**About this task:** Where the records below show a line containing "The width and", start copying; end with the line containing "919x240 pixels.", and copy it too.
════════════════════
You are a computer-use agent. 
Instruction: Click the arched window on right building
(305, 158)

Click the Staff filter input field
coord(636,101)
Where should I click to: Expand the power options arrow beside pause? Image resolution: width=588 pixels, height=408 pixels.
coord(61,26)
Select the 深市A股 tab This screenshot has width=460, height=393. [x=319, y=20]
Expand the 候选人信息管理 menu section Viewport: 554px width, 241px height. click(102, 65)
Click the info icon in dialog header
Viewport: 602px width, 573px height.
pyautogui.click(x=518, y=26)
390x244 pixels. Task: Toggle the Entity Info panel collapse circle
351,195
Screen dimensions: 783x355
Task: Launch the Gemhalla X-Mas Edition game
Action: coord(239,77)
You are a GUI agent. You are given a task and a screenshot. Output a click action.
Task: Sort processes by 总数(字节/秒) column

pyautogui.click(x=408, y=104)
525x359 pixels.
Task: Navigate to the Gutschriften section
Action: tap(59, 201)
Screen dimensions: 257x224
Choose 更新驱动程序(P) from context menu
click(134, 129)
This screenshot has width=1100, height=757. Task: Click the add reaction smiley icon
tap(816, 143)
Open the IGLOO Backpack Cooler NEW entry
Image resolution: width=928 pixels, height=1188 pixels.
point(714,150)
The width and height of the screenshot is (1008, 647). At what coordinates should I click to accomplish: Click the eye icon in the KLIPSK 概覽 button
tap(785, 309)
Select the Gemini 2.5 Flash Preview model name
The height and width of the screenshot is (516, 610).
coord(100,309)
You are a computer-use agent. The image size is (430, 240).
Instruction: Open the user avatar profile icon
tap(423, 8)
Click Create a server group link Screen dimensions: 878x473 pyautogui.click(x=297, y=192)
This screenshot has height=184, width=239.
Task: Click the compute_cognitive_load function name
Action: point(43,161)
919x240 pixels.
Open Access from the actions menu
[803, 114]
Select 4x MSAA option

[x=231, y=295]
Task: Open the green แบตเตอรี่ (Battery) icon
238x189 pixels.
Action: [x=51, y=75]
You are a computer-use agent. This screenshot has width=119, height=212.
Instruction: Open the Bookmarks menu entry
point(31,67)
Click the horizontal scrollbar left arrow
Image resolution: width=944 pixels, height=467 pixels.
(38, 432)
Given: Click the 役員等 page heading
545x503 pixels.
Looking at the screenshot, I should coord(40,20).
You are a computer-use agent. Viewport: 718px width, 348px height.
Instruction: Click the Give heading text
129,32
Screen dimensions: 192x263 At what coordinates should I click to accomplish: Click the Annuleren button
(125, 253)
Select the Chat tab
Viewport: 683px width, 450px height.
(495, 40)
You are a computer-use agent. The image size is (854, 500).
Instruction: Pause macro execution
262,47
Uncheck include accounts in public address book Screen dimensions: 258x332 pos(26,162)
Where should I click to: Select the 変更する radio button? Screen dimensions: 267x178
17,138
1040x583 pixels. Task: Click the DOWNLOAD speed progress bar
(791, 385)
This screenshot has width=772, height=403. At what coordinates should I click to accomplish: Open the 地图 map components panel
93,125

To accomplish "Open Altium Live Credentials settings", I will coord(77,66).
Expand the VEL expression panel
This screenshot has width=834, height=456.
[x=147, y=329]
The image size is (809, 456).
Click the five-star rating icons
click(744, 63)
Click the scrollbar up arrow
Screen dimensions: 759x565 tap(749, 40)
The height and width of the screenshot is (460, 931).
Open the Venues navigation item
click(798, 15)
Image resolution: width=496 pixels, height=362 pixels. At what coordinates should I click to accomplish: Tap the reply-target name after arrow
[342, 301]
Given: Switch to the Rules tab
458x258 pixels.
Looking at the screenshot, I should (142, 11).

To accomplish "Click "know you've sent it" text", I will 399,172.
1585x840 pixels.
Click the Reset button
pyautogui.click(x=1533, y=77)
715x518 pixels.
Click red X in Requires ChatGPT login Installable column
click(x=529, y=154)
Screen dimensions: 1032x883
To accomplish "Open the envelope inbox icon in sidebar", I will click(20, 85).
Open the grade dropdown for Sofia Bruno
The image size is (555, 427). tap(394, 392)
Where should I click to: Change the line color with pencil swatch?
════════════════════
**Written answer:**
The width and height of the screenshot is (1008, 647). At what coordinates should I click to accomplish: Click the eye icon in the KLIPSK 概覽 button
tap(785, 309)
Select the Gemini 2.5 Flash Preview model name
The height and width of the screenshot is (516, 610).
coord(100,309)
You are a computer-use agent. The image size is (430, 240).
Instruction: Open the user avatar profile icon
tap(423, 8)
Click Create a server group link Screen dimensions: 878x473 pyautogui.click(x=297, y=192)
This screenshot has height=184, width=239.
Task: Click the compute_cognitive_load function name
Action: point(43,161)
919x240 pixels.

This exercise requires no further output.